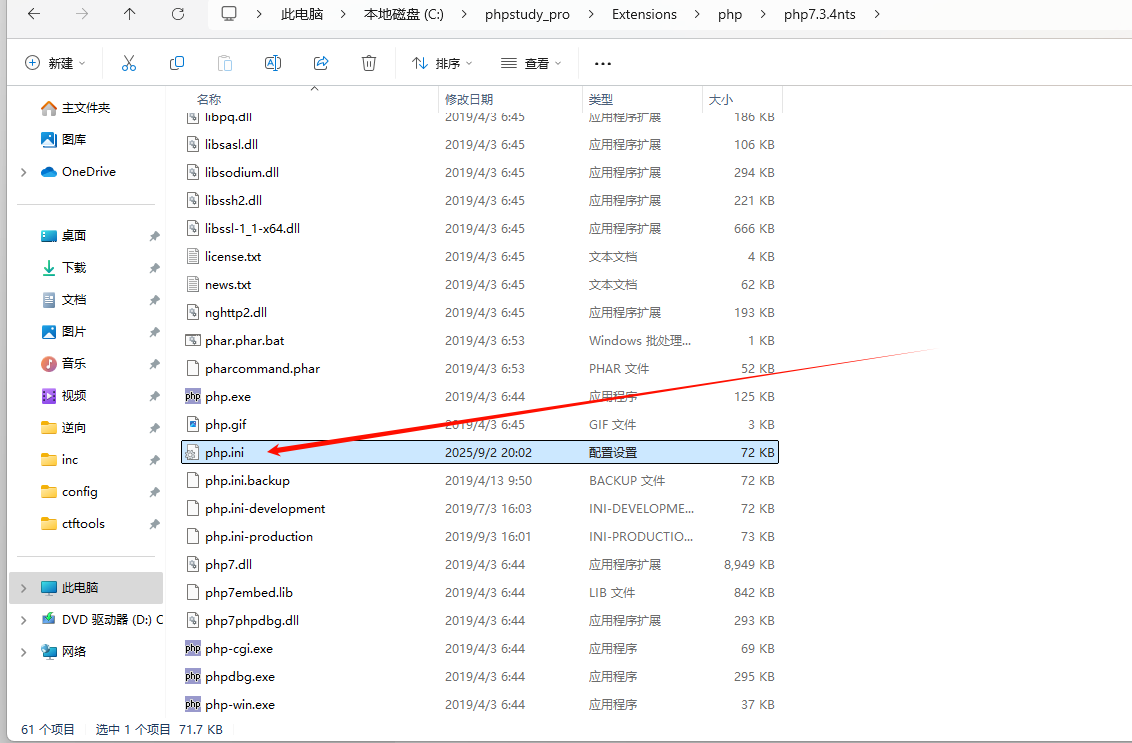This screenshot has width=1132, height=743.
Task: Go up one directory level
Action: pyautogui.click(x=130, y=14)
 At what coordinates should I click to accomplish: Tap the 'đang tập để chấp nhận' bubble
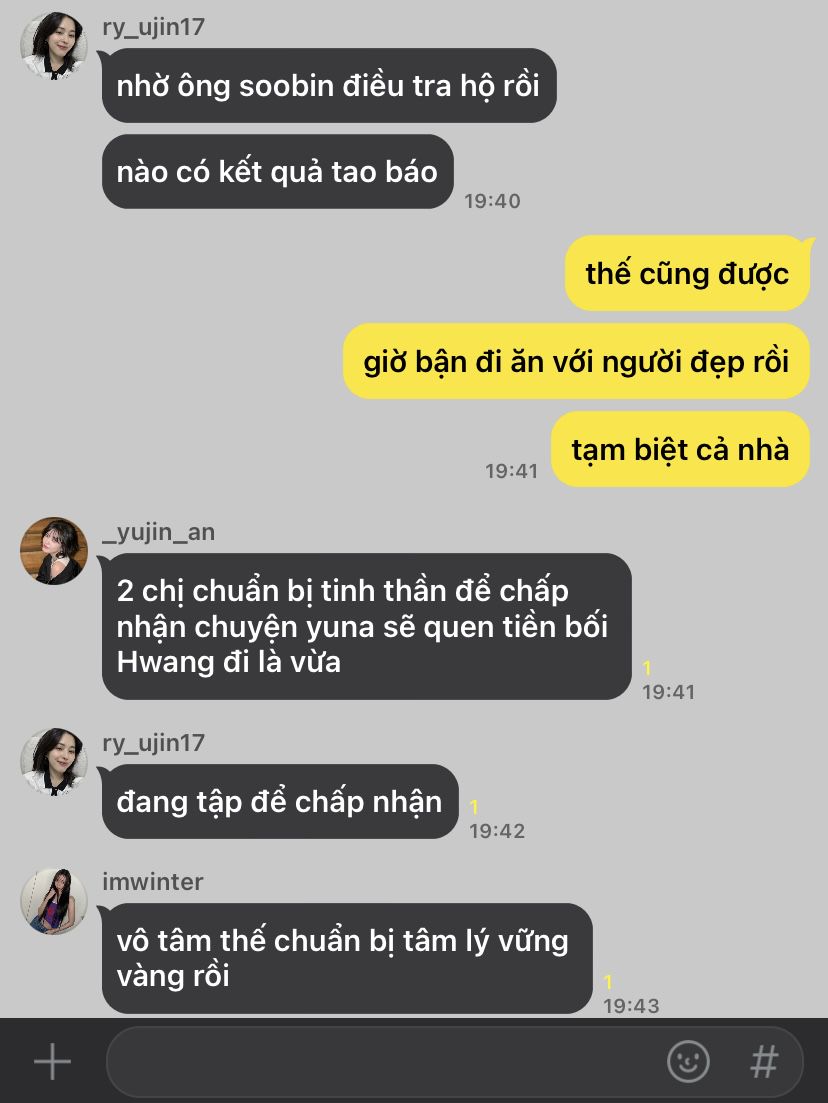tap(280, 801)
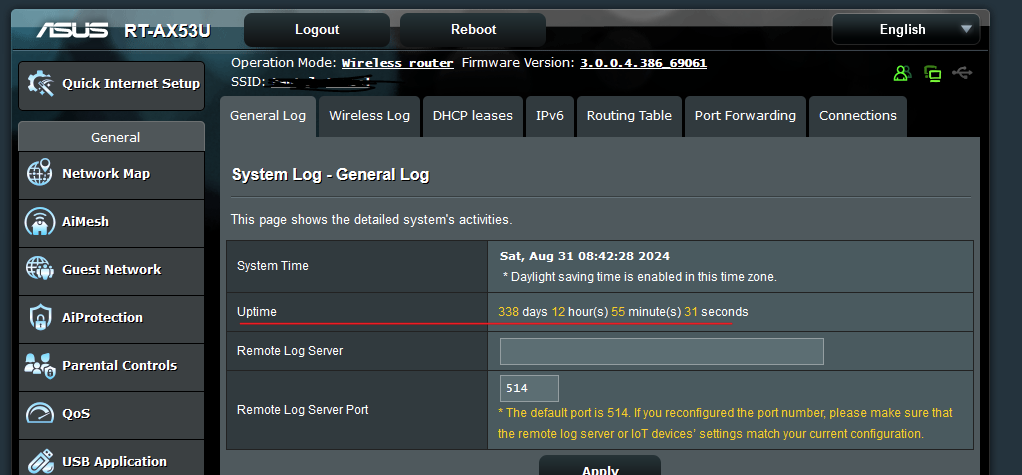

──────────────────────────────

Action item - Working from the line with "At what coordinates" down through the last line of the records, give every line again exactly, but no pictures.

Solution for this task -
 At what coordinates should I click to accomplish: Tap the 'đang tập để chấp nhận' bubble
tap(280, 801)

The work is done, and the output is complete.